WikiLeaks publisher Julian Assange has vehemently denied that he ever met Donald Trump’s former campaign manager, according to journalist and filmmaker John Pilger, who met with Assange at Ecuador’s embassy in London last week.
Pilger said Assange told him the story published by The Guardian on Nov. 27 was a “total fabrication.”
Pilger told Consortium News in an interview for the Unity4J vigil on Friday that “I personally can confirm that did not happen. He said it was a fabrication. It was not possible. The way internal security works at that embassy, it was not possible.”
Pilger called The Guardian story “an indication of a kind of degradation of the media today and especially of the ‘respectable’ media. We discussed that a great deal.”
Pilger said Assange had been the target of attacks “over the years” that have come “thick and fast.” He said: “And for one man to cope with them is an extraordinary feat. Only occasionally does he express anger—he does it as anyone of us would feel—say on an attack like The Guardian‘s utterly false story.”
First Visit Since March
Pilger had not visited Assange since before March, when the Ecuadorian government imposed a ban on his internet and phone connection, and limited visitors to his lawyers and family members.
Pilger’s impression on seeing him again is that Assange has lost no sharpness of mind after more than six years confined to a small space in the embassy, and now nine months cut off from the outside world.
“He’s in very good spirits,” Pilger said. “The extraordinary resilience of this man is something to behold. In his own personality, intellectually he is Julian.”
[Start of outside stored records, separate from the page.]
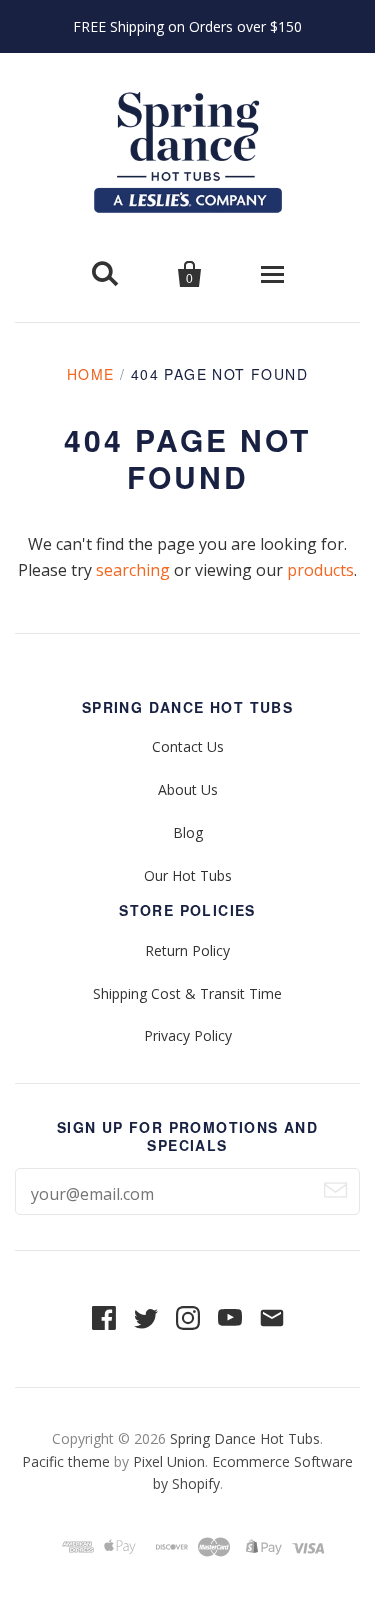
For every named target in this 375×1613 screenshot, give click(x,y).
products (320, 570)
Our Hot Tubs (188, 875)
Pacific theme (66, 1461)
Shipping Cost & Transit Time (187, 993)
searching (133, 570)
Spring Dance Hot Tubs (245, 1438)
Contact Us (188, 746)
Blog (188, 832)
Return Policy (187, 950)
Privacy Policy (188, 1035)
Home (91, 374)
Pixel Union (169, 1461)
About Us (188, 789)
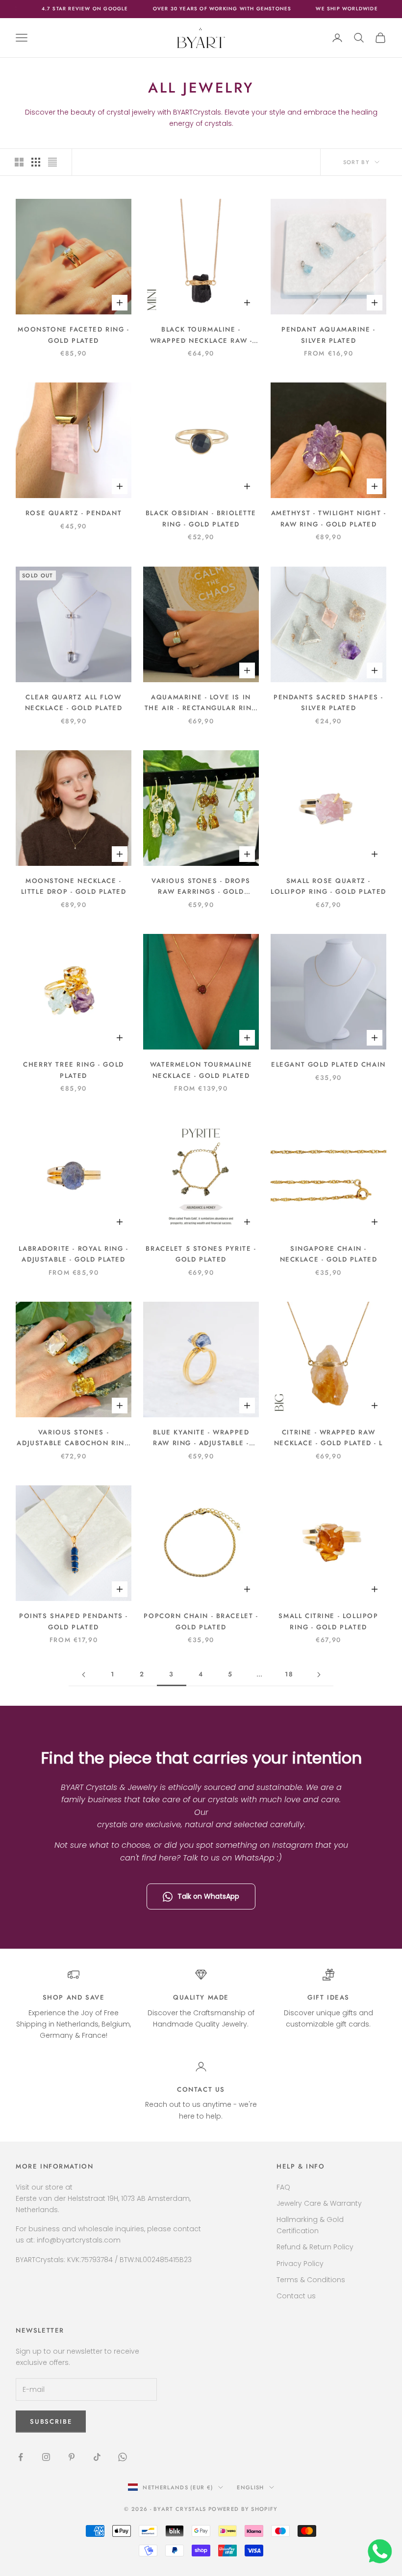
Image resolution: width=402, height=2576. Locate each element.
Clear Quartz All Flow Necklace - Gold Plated (74, 702)
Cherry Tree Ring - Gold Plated (73, 1070)
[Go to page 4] (318, 1675)
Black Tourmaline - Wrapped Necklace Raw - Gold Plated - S (201, 335)
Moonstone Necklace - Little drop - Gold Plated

“I can’t say what he’s feeling. His health is probably holding steady but he urgently needs comprehensive diagnostic work done,” said Pilger.
“But people should know that Julian’s spirits, his whole sense of ‘to hell with them,’ and his own resolve to stand up to those who would want to do a great injustice to him is undiminished,” he said. “He’s not leaving, they will have to throw him out. He’s not going anywhere.”
The United States government has admitted that it has indicted Assange for publishing classified documents that revealed apparent U.S. war crimes and corruption. Assange fears that if he leaves the embassy British authorities would arrest him on bail skipping charges and then extradite him to the U.S. for prosecution.
Touchstone of Opposition
Pilger said The Guardian story was the best example he could think of that expresses today’s Cold War. “I’ve never known it to be as explicit as it is now. And that fabricated Guardian story … is an example of that.”
He said: “In the first Cold War there was an opposition in those days. There isn’t a popular opposition now. The so-called liberal opposition is so confused, so disorientated, and so, almost wretched, in its uncertainty of its true allegiances, in its collusion, that there isn’t a major anti-war movement.”
“In many ways, Julian is a touchstone for opposition to so much of what is happening in our world. Of all the cases that illustrate resistance to that, there is none like that of Julian Assange.
“And he needs public, popular support. He needs people to go into the street outside the embassy. To go in the streets all over the world, as they have done in the past,” Pilger said.